Why On Earth Nikki Haley Thinks We Should Keep The Confederate Flag

Photo: Carolyn Kaster/AP Photo.
When compared to the rest of President Donald Trump’s straw men administration, Nikki Haley might seem like a standard run-of-the-mill diplomat — she wasn't really the subject of headlines (or tweets) for the better part of 2019. But in her recent book, With All Due Respect, it turns out that the former United Nations ambassador can dish out drama just as well as anyone else in Trump's cabinet.
After resigning from the Trump administration in late 2018, Haley worked hard to build a profile for herself, penning a book that aimed to convey an independent mindset. So independent, in fact, that Haley reignited a national debate that perhaps we didn't need to bring around again: the dismantling of the Confederate flag.
Advertisement
This week, Haley told conservative commentator Glenn Beck on his podcast that the Confederate flag symbolizes "service and sacrifice and heritage." As a result, the former South Carolina governor unleashed the ire of the internet, prompting her to pen an op-ed in the Washington Post slamming the media for perpetuating “outrage culture.”
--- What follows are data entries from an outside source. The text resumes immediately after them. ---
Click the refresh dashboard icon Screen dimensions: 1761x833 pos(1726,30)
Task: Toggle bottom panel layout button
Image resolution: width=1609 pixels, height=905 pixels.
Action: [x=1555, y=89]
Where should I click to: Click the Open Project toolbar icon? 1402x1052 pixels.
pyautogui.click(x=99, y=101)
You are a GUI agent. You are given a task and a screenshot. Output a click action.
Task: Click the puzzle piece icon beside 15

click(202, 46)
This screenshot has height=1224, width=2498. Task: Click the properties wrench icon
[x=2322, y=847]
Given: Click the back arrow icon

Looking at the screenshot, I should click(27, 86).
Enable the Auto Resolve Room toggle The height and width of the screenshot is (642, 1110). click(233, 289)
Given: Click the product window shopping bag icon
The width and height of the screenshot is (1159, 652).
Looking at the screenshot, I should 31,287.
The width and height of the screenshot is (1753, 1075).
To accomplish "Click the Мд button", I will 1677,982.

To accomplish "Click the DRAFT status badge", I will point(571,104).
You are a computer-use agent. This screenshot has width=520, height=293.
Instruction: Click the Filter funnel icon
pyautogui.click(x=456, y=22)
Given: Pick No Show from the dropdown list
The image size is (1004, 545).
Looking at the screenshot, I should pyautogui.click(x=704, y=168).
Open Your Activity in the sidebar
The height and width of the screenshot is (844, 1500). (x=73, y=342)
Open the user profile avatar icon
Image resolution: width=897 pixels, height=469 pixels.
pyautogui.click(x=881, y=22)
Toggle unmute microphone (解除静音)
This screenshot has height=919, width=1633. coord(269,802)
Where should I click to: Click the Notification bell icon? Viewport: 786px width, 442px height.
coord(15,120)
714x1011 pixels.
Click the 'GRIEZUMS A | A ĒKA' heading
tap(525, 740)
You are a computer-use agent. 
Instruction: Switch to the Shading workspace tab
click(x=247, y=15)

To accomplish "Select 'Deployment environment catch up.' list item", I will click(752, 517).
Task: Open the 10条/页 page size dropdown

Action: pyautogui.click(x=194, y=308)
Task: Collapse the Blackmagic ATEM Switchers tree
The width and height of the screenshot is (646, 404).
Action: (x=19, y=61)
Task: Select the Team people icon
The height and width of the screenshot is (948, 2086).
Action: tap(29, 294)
But Haley's comments were particularly critiqued by black communities, especially considering her history governing over South Carolina. The former governor held office in the wake of the tragic Charleston church shooting in 2015. Shooter Dylann Roof killed nine black parishioners at Emanuel African Methodist Episcopal Church on June 17, 2015, and his actions were widely accepted as a racially motivated attack. Roof was labeled an avowed white supremacist after he posted a racist manifesto and several photos of himself proudly raising the Confederate flag.
In the aftermath of the shooting, as the photos of Roof spread online, pressure mounted for a confederate flag that was hanging above the South Carolina statehouse to be removed, and Haley helped lead the effort to have the flag taken down. Now, her comments completely dismantle an action that helped upheave a symbol that effectively laid historic groundwork for systemic racism.
In her most recent comments, Haley now claims that Roof's racist attack “hijacked” the meaning of the flag, and while she does admit the flag is a symbol of slavery and discrimination, she also says, “for many people in our state, the flag stands for traditions that are noble — traditions of history, of heritage and of ancestry.”
Advertisement
One month after the Charleston church shooting, as the black community reeled from its loss, Bree Newsome had finally had enough of the confederate flag and all it symbolizes. The determined woman scaled the flagpole outside the South Carolina capitol building to remove the flag herself. "I just felt very strongly that we needed that moment. The people say enough is enough. We need to end the hate," Newsome told Good Morning America.
Haley’s staunch support of Trump can at times seem incongruous with her racial identity, too — she says she’s "the proud daughter of Indian immigrants” yet faithfully supports Trump’s anti-immigration policies. She also supported legislation that limited the rights of the LGBTQ community. During her tenure as ambassador to the United Nations, Haley attempted to remove the word “gender” from human rights documents and replace it with “female.” This was largely regarded as an attempt to remove legal protections for transgender people since "female" is not used as a gender, but rather an attempt to marginalize gender identity based on body parts.
But, Haley did work her way up from the South Carolina state legislature to the governorship to the ambassadorship, and on the way she’s encountered her own fair share of racism and sexism. According to the new author, she says she was falsely accused multiple times by her opponents of having extra-marital affairs and saw these as pointed attacks to the very thing that she seems to spend her career fighting for.
Advertisement
Her tenure, for the most part, was largely controversy-free and she resigned from the post in hopes to spend more time with her family. So, why now, is she fanning the flames of confederacy?
“Really, Nikki?! The Confederate Flag represented 'service, sacrifice and heritage'? To whom? The black people who were terrorized & lynched in its name? You said it should never have been there. Roof didn’t hijack the meaning of that flag, he inherited it,” read a viral tweet sent by Michael Steele, the former chairman of the Republican National Committee.
Nikki Haley now blames “outrage culture” for the overwhelmingly negative response to her comment, though it's suspicious timing to be making waves in the midst of a (now) high-profile book tour. I can almost hear the mutterings of a multitude of social media users yelling in response that, “Ok, boomer.”